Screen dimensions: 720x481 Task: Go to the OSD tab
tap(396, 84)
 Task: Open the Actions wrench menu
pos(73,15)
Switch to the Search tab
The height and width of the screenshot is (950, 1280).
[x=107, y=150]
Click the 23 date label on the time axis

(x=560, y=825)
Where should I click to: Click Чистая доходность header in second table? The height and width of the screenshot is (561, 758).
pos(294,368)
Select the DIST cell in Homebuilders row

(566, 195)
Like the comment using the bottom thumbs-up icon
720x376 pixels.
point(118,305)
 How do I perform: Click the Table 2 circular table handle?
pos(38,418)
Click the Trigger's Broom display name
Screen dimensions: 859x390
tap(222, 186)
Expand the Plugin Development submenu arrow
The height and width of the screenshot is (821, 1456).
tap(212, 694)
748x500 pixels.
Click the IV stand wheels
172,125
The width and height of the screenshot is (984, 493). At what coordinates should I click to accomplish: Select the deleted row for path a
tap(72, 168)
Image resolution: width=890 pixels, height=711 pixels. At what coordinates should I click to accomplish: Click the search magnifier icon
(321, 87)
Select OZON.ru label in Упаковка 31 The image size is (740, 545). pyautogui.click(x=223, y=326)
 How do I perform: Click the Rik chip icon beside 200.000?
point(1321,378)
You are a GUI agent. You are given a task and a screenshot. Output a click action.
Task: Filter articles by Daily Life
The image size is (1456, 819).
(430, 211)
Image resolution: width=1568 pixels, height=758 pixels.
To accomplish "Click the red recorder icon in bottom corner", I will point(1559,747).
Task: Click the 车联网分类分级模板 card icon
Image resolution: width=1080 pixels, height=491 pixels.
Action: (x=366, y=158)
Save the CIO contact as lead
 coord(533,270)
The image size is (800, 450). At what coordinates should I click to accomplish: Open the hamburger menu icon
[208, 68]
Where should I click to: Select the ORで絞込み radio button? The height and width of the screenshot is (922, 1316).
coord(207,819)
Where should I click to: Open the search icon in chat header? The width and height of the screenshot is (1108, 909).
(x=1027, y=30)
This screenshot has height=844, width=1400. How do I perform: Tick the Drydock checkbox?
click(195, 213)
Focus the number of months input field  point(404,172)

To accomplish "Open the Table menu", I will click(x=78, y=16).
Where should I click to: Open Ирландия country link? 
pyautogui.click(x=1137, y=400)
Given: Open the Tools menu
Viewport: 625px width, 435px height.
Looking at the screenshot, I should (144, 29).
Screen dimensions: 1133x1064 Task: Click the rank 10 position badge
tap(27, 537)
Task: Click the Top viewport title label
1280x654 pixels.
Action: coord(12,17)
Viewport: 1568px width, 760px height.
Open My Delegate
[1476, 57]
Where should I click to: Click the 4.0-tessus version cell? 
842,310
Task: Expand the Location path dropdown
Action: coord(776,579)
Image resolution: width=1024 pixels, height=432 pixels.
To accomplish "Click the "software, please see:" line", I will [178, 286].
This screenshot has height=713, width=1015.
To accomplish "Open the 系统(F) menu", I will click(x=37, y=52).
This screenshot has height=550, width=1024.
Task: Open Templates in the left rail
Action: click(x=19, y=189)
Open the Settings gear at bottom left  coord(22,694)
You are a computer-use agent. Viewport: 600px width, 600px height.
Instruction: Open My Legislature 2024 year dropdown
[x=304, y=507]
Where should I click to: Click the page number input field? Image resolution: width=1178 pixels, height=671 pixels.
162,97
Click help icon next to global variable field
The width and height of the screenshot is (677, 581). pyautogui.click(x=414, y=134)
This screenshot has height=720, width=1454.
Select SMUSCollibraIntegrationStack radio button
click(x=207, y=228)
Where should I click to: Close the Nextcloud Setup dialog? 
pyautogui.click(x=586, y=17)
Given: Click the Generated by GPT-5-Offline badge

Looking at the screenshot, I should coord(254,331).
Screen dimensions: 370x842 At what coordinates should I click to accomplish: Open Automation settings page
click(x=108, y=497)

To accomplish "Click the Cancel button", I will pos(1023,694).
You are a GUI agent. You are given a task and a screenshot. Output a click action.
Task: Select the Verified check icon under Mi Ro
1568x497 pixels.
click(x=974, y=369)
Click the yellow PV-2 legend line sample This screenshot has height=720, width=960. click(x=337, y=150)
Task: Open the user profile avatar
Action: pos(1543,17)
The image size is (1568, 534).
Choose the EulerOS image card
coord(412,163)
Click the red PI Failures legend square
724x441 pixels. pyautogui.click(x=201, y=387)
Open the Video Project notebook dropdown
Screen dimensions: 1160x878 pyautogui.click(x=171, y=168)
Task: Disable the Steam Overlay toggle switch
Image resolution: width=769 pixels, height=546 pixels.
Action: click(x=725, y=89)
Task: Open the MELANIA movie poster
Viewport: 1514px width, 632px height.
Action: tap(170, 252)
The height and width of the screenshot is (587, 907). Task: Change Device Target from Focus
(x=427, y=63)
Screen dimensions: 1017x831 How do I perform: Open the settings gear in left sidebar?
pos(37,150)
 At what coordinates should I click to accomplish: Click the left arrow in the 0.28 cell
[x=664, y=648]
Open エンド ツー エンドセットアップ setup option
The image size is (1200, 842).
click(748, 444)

__What you will do__.
Once the records have been read, print them all again exactly.

__Answer to the problem__.
Screen dimensions: 720x481 Task: Go to the OSD tab
tap(396, 84)
 Task: Open the Actions wrench menu
pos(73,15)
Switch to the Search tab
The height and width of the screenshot is (950, 1280).
[x=107, y=150]
Click the 23 date label on the time axis

(x=560, y=825)
Where should I click to: Click Чистая доходность header in second table? The height and width of the screenshot is (561, 758).
pos(294,368)
Select the DIST cell in Homebuilders row

(566, 195)
Like the comment using the bottom thumbs-up icon
720x376 pixels.
point(118,305)
 How do I perform: Click the Table 2 circular table handle?
pos(38,418)
Click the Trigger's Broom display name
Screen dimensions: 859x390
tap(222, 186)
Expand the Plugin Development submenu arrow
The height and width of the screenshot is (821, 1456).
tap(212, 694)
748x500 pixels.
Click the IV stand wheels
172,125
The width and height of the screenshot is (984, 493). At what coordinates should I click to accomplish: Select the deleted row for path a
tap(72, 168)
Image resolution: width=890 pixels, height=711 pixels. At what coordinates should I click to accomplish: Click the search magnifier icon
(321, 87)
Select OZON.ru label in Упаковка 31 The image size is (740, 545). pyautogui.click(x=223, y=326)
 How do I perform: Click the Rik chip icon beside 200.000?
point(1321,378)
You are a GUI agent. You are given a task and a screenshot. Output a click action.
Task: Filter articles by Daily Life
The image size is (1456, 819).
(430, 211)
Image resolution: width=1568 pixels, height=758 pixels.
To accomplish "Click the red recorder icon in bottom corner", I will point(1559,747).
Task: Click the 车联网分类分级模板 card icon
Image resolution: width=1080 pixels, height=491 pixels.
Action: (x=366, y=158)
Save the CIO contact as lead
 coord(533,270)
The image size is (800, 450). At what coordinates should I click to accomplish: Open the hamburger menu icon
[208, 68]
Where should I click to: Select the ORで絞込み radio button? The height and width of the screenshot is (922, 1316).
coord(207,819)
Where should I click to: Open the search icon in chat header? The width and height of the screenshot is (1108, 909).
(x=1027, y=30)
This screenshot has height=844, width=1400. How do I perform: Tick the Drydock checkbox?
click(195, 213)
Focus the number of months input field  point(404,172)

To accomplish "Open the Table menu", I will click(x=78, y=16).
Where should I click to: Open Ирландия country link? 
pyautogui.click(x=1137, y=400)
Given: Open the Tools menu
Viewport: 625px width, 435px height.
Looking at the screenshot, I should (144, 29).
Screen dimensions: 1133x1064 Task: Click the rank 10 position badge
tap(27, 537)
Task: Click the Top viewport title label
1280x654 pixels.
Action: coord(12,17)
Viewport: 1568px width, 760px height.
Open My Delegate
[1476, 57]
Where should I click to: Click the 4.0-tessus version cell? 
842,310
Task: Expand the Location path dropdown
Action: coord(776,579)
Image resolution: width=1024 pixels, height=432 pixels.
To accomplish "Click the "software, please see:" line", I will [178, 286].
This screenshot has height=713, width=1015.
To accomplish "Open the 系统(F) menu", I will click(x=37, y=52).
This screenshot has height=550, width=1024.
Task: Open Templates in the left rail
Action: click(x=19, y=189)
Open the Settings gear at bottom left  coord(22,694)
You are a computer-use agent. Viewport: 600px width, 600px height.
Instruction: Open My Legislature 2024 year dropdown
[x=304, y=507]
Where should I click to: Click the page number input field? Image resolution: width=1178 pixels, height=671 pixels.
162,97
Click help icon next to global variable field
The width and height of the screenshot is (677, 581). pyautogui.click(x=414, y=134)
This screenshot has height=720, width=1454.
Select SMUSCollibraIntegrationStack radio button
click(x=207, y=228)
Where should I click to: Close the Nextcloud Setup dialog? 
pyautogui.click(x=586, y=17)
Given: Click the Generated by GPT-5-Offline badge

Looking at the screenshot, I should coord(254,331).
Screen dimensions: 370x842 At what coordinates should I click to accomplish: Open Automation settings page
click(x=108, y=497)

To accomplish "Click the Cancel button", I will pos(1023,694).
You are a GUI agent. You are given a task and a screenshot. Output a click action.
Task: Select the Verified check icon under Mi Ro
1568x497 pixels.
click(x=974, y=369)
Click the yellow PV-2 legend line sample This screenshot has height=720, width=960. click(x=337, y=150)
Task: Open the user profile avatar
Action: pos(1543,17)
The image size is (1568, 534).
Choose the EulerOS image card
coord(412,163)
Click the red PI Failures legend square
724x441 pixels. pyautogui.click(x=201, y=387)
Open the Video Project notebook dropdown
Screen dimensions: 1160x878 pyautogui.click(x=171, y=168)
Task: Disable the Steam Overlay toggle switch
Image resolution: width=769 pixels, height=546 pixels.
Action: click(x=725, y=89)
Task: Open the MELANIA movie poster
Viewport: 1514px width, 632px height.
Action: tap(170, 252)
The height and width of the screenshot is (587, 907). Task: Change Device Target from Focus
(x=427, y=63)
Screen dimensions: 1017x831 How do I perform: Open the settings gear in left sidebar?
pos(37,150)
 At what coordinates should I click to accomplish: Click the left arrow in the 0.28 cell
[x=664, y=648]
Open エンド ツー エンドセットアップ setup option
The image size is (1200, 842).
click(748, 444)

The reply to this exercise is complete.